Cresce l’attesa per la requisitoria in programma domani mattina, venerdì, davanti il giudice monocratico del Tribunale di Terracina Carla Menichetti da parte del procuratore aggiunto Nunzia D’Elia nel processo per la tragedia del 20 aprile 2010 sulla spiaggia di Cala Rossano a Ventotene quando furono travolte da due metri di cubo di le studentesse romane di 14 anni Sara Panuccio e Francesca Colonnello, vittime di una frana durante un campo scuola sull’isola di Ventotene.
Cresce l’attesa soprattutto nei collegi difensivi dei quattro indagati per concorso in omicidio colposo: il sindaco di Ventotene Giuseppe Assenso, il responsabile dell’ufficio tecnico comunale Pasquale Romano, il sindaco in carica nel 2004 quando avvenne un’altra frana a Cala Rossano Vito Biondo e il dirigente del Genio Civile che certificò nel 2004 la regolarità dei lavori di messa della falesia LucianoPizzuti.
Alla vigilia delle richieste che formalizzerà il magistrato titolare delle indagini il papà di una delle due vittime, Bruno Panuccio, ha scritto una lettera aperta in cui mette in evidenza come nel corso di questi anni siano emersi documenti che hanno messo in luce la pericolosità della zona sovrastante Cala Rossano, conseguenza sia delle varie frane succedutesi, e la richiesta al comune di impellenti interventi di messa in sicurezza formalizzata da alcuni tecnici, primancora della la tragedia di Sara e Francesca.
“In questi anni sono emersi documenti riguardanti la pericolosità del sito in oggetto, conseguenza sia delle varie frane succedutesi, oltre a studi specifici da parte di scienziati con relazioni particolareggiate dei lavori da eseguire trasmesse all’amministrazione comunale, per mezzo delle quali si richiedevano ingenti finanziamenti alla Regione Lazio negli anni precedenti la tragedia di Sara e Francesca.

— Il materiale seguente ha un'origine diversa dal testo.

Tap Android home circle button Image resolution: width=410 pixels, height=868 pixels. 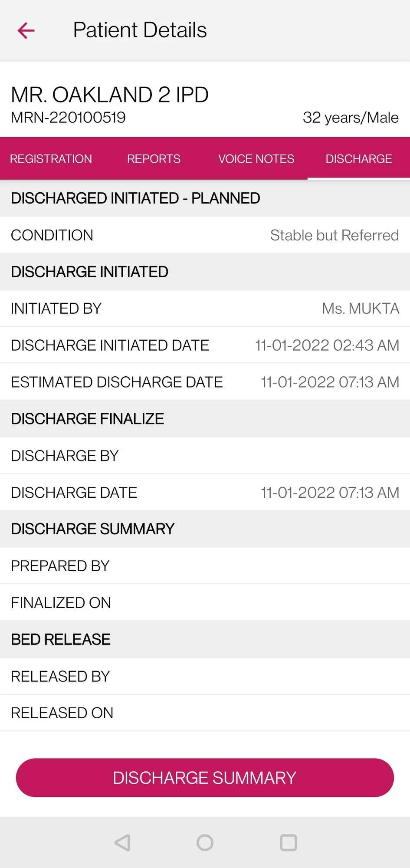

Ciononostante si sono disertate le conferenze programmatiche del PAI (Piano di Assetto Idrogeologico) volte all’ascolto da parte degli organi regionali dei rappresentanti delle amministrazioni comunali per evidenziare problematiche ed accogliere segnalazioni, fonte primaria informativa per redigere quali debbano essere le zone da riclassificare come R4, e quindi interdire al pubblico accesso, programmare, stanziare fondi, indire appalti pubblici ed intervenire.
Ventotene è nota per essere un’isola di conformazione tufacea, la cui natura la rende fragilissima ed esposta ad un rischio idrogeologico massimo. Fino al crollo del 2010 infatti l’intero perimetro dell’isola era classificato R4 ad eccezione delle due sole spiagge di Calanave e di Calarossano: quelle più facilmente raggiungibili e con maggiore ampiezza, di vitale importanza per l’economia turistica isolana. Ventotene negli ultimi venti anni è stato uno fra i siti balneari più visitati nel Lazio per numero di frequenze da parte dei campi scuola degli studenti del centro Italia, un fiume ininterrotto di denaro. Sulla stessa Calarossano ha sede una delle Scuole Vela più famose d’Italia.

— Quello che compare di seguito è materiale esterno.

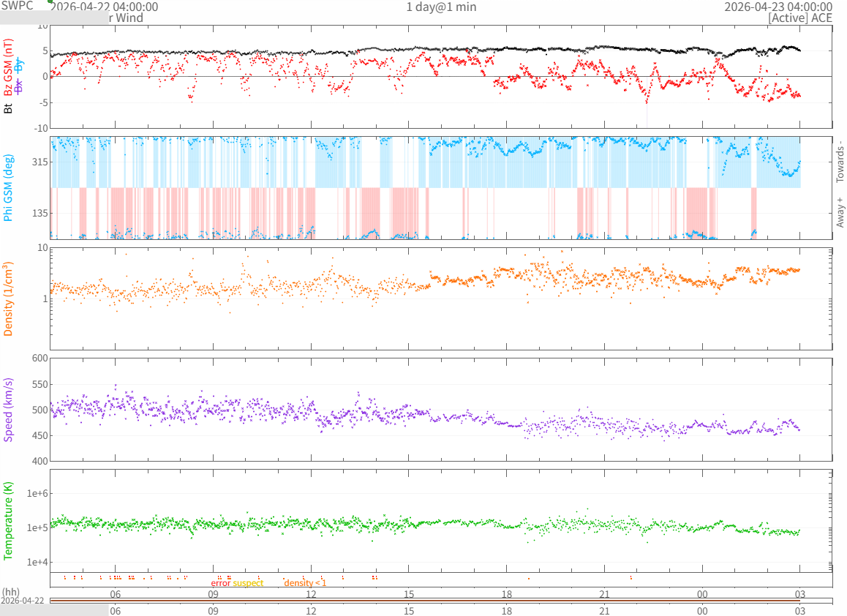
Task: Click the yellow 'suspect' legend entry
Action: click(248, 583)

In ogni caso, se proprio non si voleva chiudere la spiaggia, sarebbe bastato transennarne qualche metro a ridosso del costone, oppure apporre una segnaletica indicante il pericolo. Ed invece si è permesso addirittura lo scavo di grotte per il rimessaggio di barche.
Il processo ora volge al termine, dopo le arringhe difensive del 6 e 14 febbraio, e si arriverà a sentenza presumibilmente il 17 febbraio. Dal Vajont a oggi mai, e sottolineo mai, nessun amministratore pubblico italiano è stato condannato per le responsabilità connesse alle vittime da frana nel nostro paese. Per questo il Giudice monocratico Carla Menichetti oggi è chiamata ad emettere una sentenza storica, che ha una rilevanza Politica, Sociale e Civica per il bene della collettività intera di questa nostra nazione. Deve solo trovare il coraggio di essere la prima in tal senso. Se ci riuscirà, risarcirà almeno moralmente anche tutti coloro che hanno preceduto Sara e Francesca in questa tragica e lunga statistica italiana: una lista che non è solo vuoti numeri, ma persone, vite, famiglie e dolore perpetuo. Che non si parli più di fatalità, che non si dica più che è colpa di tutti e quindi di nessuno. Che ci siano scritti nomi e cognomi sui responsabili delle vergogne e tragedie italiane”.